NOTTINGHAM — USA Springs Inc. — the bankrupt water bottling plant that failed to ever get off the ground — may now have its assets liquidated if a judge grants a request to convert its status to Chapter 7, according to court documents.
The request for a Chapter 7 designation came from a Department of Justice trustee just days after an auction for USA Springs was rescheduled for Sept. 28.
Lawyers representing USA Springs have filed motions to withdraw from the case, claiming they have been unable to communicate with their clients.
A hearing on that request is scheduled for Aug. 7 in U.S Bankruptcy Court.

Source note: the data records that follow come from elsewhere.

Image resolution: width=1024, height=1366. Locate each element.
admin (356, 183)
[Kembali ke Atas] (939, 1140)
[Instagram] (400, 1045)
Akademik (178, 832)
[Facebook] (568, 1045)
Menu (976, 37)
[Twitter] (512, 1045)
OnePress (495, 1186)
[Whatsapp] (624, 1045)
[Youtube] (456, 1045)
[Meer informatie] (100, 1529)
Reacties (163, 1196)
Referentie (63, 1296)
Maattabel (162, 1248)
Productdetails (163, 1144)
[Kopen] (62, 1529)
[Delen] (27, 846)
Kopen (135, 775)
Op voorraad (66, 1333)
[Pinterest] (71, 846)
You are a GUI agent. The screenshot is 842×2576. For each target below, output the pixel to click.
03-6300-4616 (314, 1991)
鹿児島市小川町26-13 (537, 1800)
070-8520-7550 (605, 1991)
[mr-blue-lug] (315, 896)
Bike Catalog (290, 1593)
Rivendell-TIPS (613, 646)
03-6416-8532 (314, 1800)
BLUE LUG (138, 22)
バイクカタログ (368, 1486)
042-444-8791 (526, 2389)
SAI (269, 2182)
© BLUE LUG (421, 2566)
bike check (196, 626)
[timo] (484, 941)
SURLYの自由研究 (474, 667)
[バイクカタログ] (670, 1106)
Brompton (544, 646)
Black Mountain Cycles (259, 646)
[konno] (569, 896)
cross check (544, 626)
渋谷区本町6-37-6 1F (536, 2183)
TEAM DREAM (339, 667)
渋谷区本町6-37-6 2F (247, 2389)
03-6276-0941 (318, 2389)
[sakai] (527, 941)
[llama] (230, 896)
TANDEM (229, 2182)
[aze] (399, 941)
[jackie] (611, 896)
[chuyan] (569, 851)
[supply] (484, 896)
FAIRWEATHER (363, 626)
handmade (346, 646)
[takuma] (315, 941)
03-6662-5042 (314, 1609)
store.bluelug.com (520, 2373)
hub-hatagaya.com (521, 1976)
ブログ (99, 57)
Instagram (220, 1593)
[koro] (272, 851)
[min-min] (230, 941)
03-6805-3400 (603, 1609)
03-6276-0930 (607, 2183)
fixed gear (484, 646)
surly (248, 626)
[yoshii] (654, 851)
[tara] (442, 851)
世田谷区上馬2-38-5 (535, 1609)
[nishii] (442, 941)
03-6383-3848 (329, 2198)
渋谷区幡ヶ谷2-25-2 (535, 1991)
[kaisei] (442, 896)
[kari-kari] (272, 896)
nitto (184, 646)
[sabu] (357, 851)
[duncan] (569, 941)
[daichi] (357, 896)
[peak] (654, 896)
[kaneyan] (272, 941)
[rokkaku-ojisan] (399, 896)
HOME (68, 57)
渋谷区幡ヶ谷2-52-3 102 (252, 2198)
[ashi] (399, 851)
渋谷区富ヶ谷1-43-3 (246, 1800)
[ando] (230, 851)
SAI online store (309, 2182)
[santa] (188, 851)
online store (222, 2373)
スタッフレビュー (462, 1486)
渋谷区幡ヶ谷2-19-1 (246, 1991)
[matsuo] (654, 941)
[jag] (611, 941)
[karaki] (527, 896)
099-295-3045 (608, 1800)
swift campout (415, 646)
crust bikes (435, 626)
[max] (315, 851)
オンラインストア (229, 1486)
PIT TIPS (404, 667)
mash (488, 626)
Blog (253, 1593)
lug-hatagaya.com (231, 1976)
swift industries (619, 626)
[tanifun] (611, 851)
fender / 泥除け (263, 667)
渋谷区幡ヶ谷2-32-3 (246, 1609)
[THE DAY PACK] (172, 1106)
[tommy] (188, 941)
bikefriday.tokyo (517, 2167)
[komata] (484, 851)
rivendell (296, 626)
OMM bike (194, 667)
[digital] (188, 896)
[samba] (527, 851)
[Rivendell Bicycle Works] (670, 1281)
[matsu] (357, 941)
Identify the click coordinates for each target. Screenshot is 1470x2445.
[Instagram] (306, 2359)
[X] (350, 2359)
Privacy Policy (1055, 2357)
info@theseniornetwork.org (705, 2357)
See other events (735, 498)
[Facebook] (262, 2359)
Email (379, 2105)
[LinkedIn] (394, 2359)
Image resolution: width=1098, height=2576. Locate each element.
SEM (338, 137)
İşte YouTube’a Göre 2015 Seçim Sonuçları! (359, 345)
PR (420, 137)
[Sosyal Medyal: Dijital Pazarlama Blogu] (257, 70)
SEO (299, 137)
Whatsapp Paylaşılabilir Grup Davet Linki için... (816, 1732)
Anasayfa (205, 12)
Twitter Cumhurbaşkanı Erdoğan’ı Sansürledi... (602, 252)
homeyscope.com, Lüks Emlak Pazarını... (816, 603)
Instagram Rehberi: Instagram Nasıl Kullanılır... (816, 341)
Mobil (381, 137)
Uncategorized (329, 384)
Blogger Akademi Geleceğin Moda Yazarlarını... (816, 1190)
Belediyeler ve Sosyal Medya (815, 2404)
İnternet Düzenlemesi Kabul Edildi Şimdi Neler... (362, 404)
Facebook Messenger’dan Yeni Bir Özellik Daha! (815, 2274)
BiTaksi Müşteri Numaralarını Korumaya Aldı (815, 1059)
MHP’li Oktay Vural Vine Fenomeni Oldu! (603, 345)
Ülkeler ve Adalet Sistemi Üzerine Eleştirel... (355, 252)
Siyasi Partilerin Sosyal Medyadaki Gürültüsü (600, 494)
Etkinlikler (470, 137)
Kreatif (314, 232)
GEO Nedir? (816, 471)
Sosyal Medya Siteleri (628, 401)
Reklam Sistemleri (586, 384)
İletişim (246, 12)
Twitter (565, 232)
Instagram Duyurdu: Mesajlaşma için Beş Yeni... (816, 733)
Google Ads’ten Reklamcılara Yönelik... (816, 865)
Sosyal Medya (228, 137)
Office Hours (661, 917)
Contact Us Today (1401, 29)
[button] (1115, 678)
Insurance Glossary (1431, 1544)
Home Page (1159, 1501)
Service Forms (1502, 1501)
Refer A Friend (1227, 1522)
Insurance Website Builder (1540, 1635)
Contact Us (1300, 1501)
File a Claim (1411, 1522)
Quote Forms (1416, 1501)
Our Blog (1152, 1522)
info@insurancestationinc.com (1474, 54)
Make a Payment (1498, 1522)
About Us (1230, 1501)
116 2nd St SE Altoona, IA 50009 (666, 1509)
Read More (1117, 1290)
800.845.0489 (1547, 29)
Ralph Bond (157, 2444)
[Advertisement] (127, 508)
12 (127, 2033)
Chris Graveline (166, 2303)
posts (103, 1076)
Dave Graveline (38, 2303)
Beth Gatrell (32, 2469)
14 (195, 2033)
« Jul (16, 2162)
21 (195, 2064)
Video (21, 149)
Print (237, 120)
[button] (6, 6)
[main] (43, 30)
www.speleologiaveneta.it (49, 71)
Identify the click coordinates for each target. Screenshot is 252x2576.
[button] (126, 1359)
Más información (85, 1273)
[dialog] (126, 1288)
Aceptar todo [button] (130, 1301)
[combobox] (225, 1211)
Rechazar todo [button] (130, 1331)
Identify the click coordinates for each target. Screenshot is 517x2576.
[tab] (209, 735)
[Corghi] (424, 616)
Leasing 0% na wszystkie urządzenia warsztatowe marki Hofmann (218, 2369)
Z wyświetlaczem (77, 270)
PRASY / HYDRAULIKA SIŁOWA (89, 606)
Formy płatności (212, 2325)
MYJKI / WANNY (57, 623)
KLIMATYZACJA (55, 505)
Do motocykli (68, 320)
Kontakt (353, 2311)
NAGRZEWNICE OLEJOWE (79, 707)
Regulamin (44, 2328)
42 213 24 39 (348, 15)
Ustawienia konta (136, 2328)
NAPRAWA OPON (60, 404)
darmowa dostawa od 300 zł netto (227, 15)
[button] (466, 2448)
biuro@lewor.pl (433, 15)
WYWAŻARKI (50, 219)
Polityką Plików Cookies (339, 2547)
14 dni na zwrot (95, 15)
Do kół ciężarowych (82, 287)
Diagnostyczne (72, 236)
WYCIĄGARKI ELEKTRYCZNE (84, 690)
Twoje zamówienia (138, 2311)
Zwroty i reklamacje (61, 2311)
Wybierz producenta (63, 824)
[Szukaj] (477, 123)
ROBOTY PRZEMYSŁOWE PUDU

Assistant U.S. Trustee Geraldine Karonis argued that the desire for USA Springs' legal team to depart is among many reasons assets should now be liquidated under Chapter 7 proceedings to recover a host of outstanding debts.
“Without bankruptcy counsel, the debtor will be unable to move forward with the case,” she wrote. “The debtor has been in Chapter 11 for more than four years.”
Unpaid mortgages and taxes have caused USA Springs' assets to decline, making its chances of rehabilitating the business unlikely, Karonis argued in court papers.
And even USA Springs legal team says its owed mounting legal bills. Riemer & Braunstein, the Boston law firm that has represented USA Springs, is seeking to collect roughly $1.9 million in fees. Its counterparts in New Hampshire are seeking lawyer fees as well.
A bankruptcy judge first approved USA Springs for Chapter 7 status back in April 2009 — about a year after the Nottingham-based company filed for bankruptcy protection.
But lawyers for the water bottling plant won permission a month later to convert the case to Chapter 11, with the hope of settling its outstanding debts and reorganizing.
There's been five plans submitted to the court to reconsolidate under Chapter 11, but none have come to fruition, according to Karonis' motion.
USA Springs Inc. formed in 1997 to develop a commercial water bottling plant and spent $17 million but was never able to secure financing to complete the project, court documents say.
The plant also met resistance from the town and community activists concerned that such a venture would deplete the community's aquifer.
The most tangible asset USA Springs may have left is its real estate — it's estimated to be worth about $27 million, according to Karonis' motion. But even that is subject to multiple mortgages and tax liens.